[ABOUT THIS EXERCISE]
Could you copy every record below exactly as it stands?

[DATASET RECORDS]
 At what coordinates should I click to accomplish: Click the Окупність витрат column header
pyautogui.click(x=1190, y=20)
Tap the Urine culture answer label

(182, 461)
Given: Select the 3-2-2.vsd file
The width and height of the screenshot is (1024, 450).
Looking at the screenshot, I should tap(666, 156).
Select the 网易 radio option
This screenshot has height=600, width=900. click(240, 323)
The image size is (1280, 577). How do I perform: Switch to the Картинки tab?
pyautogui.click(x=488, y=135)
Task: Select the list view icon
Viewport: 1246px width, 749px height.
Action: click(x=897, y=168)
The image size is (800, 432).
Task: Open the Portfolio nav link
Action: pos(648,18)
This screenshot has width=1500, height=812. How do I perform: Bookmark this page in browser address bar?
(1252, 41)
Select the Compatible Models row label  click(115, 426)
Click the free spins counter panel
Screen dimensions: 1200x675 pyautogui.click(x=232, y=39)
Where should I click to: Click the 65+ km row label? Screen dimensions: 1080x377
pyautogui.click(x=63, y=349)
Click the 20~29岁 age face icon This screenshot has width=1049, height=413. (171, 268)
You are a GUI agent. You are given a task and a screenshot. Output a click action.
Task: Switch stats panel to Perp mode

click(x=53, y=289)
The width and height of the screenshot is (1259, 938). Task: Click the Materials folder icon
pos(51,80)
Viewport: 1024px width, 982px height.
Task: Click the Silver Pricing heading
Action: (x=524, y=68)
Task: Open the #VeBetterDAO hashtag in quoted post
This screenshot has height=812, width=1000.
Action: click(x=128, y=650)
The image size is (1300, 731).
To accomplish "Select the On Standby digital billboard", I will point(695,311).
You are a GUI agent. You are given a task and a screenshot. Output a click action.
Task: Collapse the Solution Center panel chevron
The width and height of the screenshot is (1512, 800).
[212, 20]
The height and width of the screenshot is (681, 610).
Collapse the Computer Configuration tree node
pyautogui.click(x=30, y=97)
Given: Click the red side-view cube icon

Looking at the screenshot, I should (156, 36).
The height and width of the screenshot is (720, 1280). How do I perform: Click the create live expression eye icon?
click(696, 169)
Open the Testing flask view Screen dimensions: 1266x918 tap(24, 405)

[WRITTEN RESPONSE]
 At what coordinates should I click to accomplish: Click the Окупність витрат column header
pyautogui.click(x=1190, y=20)
Tap the Urine culture answer label

(182, 461)
Given: Select the 3-2-2.vsd file
The width and height of the screenshot is (1024, 450).
Looking at the screenshot, I should tap(666, 156).
Select the 网易 radio option
This screenshot has height=600, width=900. click(240, 323)
The image size is (1280, 577). How do I perform: Switch to the Картинки tab?
pyautogui.click(x=488, y=135)
Task: Select the list view icon
Viewport: 1246px width, 749px height.
Action: click(x=897, y=168)
The image size is (800, 432).
Task: Open the Portfolio nav link
Action: pos(648,18)
This screenshot has width=1500, height=812. How do I perform: Bookmark this page in browser address bar?
(1252, 41)
Select the Compatible Models row label  click(115, 426)
Click the free spins counter panel
Screen dimensions: 1200x675 pyautogui.click(x=232, y=39)
Where should I click to: Click the 65+ km row label? Screen dimensions: 1080x377
pyautogui.click(x=63, y=349)
Click the 20~29岁 age face icon This screenshot has width=1049, height=413. (171, 268)
You are a GUI agent. You are given a task and a screenshot. Output a click action.
Task: Switch stats panel to Perp mode

click(x=53, y=289)
The width and height of the screenshot is (1259, 938). Task: Click the Materials folder icon
pos(51,80)
Viewport: 1024px width, 982px height.
Task: Click the Silver Pricing heading
Action: (x=524, y=68)
Task: Open the #VeBetterDAO hashtag in quoted post
This screenshot has height=812, width=1000.
Action: click(x=128, y=650)
The image size is (1300, 731).
To accomplish "Select the On Standby digital billboard", I will point(695,311).
You are a GUI agent. You are given a task and a screenshot. Output a click action.
Task: Collapse the Solution Center panel chevron
The width and height of the screenshot is (1512, 800).
[212, 20]
The height and width of the screenshot is (681, 610).
Collapse the Computer Configuration tree node
pyautogui.click(x=30, y=97)
Given: Click the red side-view cube icon

Looking at the screenshot, I should (156, 36).
The height and width of the screenshot is (720, 1280). How do I perform: Click the create live expression eye icon?
click(696, 169)
Open the Testing flask view Screen dimensions: 1266x918 tap(24, 405)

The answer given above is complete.